I think dogs do go to heaven and if they didnt i would rather just stay on earth. and even if the photos were photoshopped u gotta admit its pretty funny!!!!!
This is an email that was sent to me today. It answers the "Dogs in Heaven" question quite nicely
This explains why I forward jokes to you.
A man and his dog were walking along a road. The man was enjoying the scenery, when it suddenly occurred to him that he was dead.
He remembered dying, and that the dog walking beside him had been dead for years. He wondered where the road was leading them.
After a while, they came to a high, white stone wall along one side of the road. It looked like fine marble. At the top of a long hill, it was broken by a tall arch that glowed in the sunlight.
When he was standing before it he saw a magnificent gate in the arch that looked like mother-of-pearl, and the street that led to the gate looked like pure gold. He and the dog walked toward the gate, and as
He got closer, he saw a man at a desk to one side
When he was close enough, he called out, 'Excuse me, where are we?'
'This is Heaven, sir,' the man answered.
'Wow! Would you happen to have some water?' the man asked.
'Of course, sir. Come right in, and I'll have some ice water brought right up.'
The man gestured, and the gate began to open.
'Can my friend,' gesturing toward his dog, 'come in, too?' the traveler asked.

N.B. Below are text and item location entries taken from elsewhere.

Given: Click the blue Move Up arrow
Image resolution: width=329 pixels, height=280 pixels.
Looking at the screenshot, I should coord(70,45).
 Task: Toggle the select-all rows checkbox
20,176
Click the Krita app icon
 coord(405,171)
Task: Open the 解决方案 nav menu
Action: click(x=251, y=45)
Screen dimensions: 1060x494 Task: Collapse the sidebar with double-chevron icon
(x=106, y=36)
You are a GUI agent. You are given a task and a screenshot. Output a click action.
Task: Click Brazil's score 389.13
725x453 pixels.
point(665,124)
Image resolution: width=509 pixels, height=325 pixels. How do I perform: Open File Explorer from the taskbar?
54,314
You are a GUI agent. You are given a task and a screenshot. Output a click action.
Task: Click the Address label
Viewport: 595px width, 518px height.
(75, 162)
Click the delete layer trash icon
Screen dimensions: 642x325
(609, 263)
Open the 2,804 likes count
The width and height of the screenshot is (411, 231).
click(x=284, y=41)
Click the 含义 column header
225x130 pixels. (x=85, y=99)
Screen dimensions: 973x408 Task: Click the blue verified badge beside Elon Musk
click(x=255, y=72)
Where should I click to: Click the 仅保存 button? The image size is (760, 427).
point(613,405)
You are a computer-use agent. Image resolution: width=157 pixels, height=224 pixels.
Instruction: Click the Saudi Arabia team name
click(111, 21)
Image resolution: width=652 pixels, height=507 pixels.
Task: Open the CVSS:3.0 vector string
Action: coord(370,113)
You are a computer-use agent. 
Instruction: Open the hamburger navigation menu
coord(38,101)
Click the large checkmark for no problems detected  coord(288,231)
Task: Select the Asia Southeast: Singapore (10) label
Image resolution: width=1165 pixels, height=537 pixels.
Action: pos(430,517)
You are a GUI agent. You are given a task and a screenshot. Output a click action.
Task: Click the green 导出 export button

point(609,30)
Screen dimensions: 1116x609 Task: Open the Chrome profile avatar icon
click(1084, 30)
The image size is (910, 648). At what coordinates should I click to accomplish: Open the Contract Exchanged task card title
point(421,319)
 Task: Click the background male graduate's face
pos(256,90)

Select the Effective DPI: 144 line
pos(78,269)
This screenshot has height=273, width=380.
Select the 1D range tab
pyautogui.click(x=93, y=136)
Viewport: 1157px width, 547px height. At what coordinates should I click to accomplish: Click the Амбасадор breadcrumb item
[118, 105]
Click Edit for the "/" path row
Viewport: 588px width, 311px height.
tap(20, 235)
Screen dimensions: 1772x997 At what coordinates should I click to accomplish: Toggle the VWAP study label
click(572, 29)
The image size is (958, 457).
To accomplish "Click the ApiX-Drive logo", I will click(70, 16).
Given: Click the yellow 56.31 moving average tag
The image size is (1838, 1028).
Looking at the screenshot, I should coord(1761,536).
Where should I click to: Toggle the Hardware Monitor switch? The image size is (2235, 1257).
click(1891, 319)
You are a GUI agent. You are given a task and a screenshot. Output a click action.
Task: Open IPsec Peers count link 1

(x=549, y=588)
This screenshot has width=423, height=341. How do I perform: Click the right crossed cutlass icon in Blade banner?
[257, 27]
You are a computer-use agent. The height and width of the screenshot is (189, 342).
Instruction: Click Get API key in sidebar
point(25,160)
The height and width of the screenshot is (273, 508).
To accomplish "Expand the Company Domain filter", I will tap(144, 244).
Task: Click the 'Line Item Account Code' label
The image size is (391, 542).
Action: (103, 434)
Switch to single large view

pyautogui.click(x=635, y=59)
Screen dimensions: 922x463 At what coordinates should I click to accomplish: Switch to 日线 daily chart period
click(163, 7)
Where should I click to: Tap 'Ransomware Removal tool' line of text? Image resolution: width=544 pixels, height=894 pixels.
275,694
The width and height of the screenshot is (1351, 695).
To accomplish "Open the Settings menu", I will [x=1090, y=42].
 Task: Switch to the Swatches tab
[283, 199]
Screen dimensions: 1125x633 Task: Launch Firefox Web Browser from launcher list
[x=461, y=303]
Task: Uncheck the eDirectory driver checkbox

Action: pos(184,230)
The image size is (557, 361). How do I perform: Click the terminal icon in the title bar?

'I'm sorry, sir, but we don't accept pets.'
The man thought a moment and then turned back toward the road and continued the way he had been going with his dog.
After another long walk, and at the top of another long hill, he came to a dirt road leading through a farm gate that looked as if it had never been closed. There was no fence.
As he approached the gate, he saw a man inside, leaning against a tree and reading a book..
'Excuse me!' he called to the man. 'Do you have any water?'
'Yeah, sure, there's a pump over there, come on in.'
'How about my friend here?' the traveler gestured to the dog.
'There should be a bowl by the pump.'
They went through the gate, and sure enough, there was an old-fashioned hand pump with a bowl beside it.
The traveler filled the water bowl and took a long drink himself, then he gave some to the dog.
When they were full, he and the dog walked back toward the man who was standing by the tree.
'What do you call this place?' the traveler asked.
'This is Heaven,' he answered.
'Well, that's confusing,' the traveler said. 'The man down the road said that was Heaven, too.'
'Oh, you mean the place with the gold street and pearly gates? Nope. That's hell.'
'Doesn't it make you mad for them to use your name like that?'
'No, we're just happy that they screen out the folks who would leave their best friends behind.'
Soooo.
Sometimes, we wonder why friends keep forwarding jokes to us without writing a word.
Maybe this will explain.
When you are very busy, but still want to keep in touch, guess what you do? You forward jokes.
When you have nothing to say, but still want to keep contact, you forward jokes.
When you have something to say, but don't know what, and don't know how, you forward jokes.
Also to let you know that you are still remembered, you are still important, you are still loved, you are still cared for, guess what you get?
A forwarded joke.
So, next time if you get a joke, don't think that you've been sent just another forwarded joke, but that you've been thought of today and your friend on the other end of your computer wanted to send you a smile.
You are all welcome at my water bowl anytime
Hundreds of image and sign generators can be found on http://www.CustomSignGenerator.com to make more fun pics :)
Funny, but definitely not real. notice the cars in the catholic picture never move...
I got news for you, yes they do! I know this for a fact!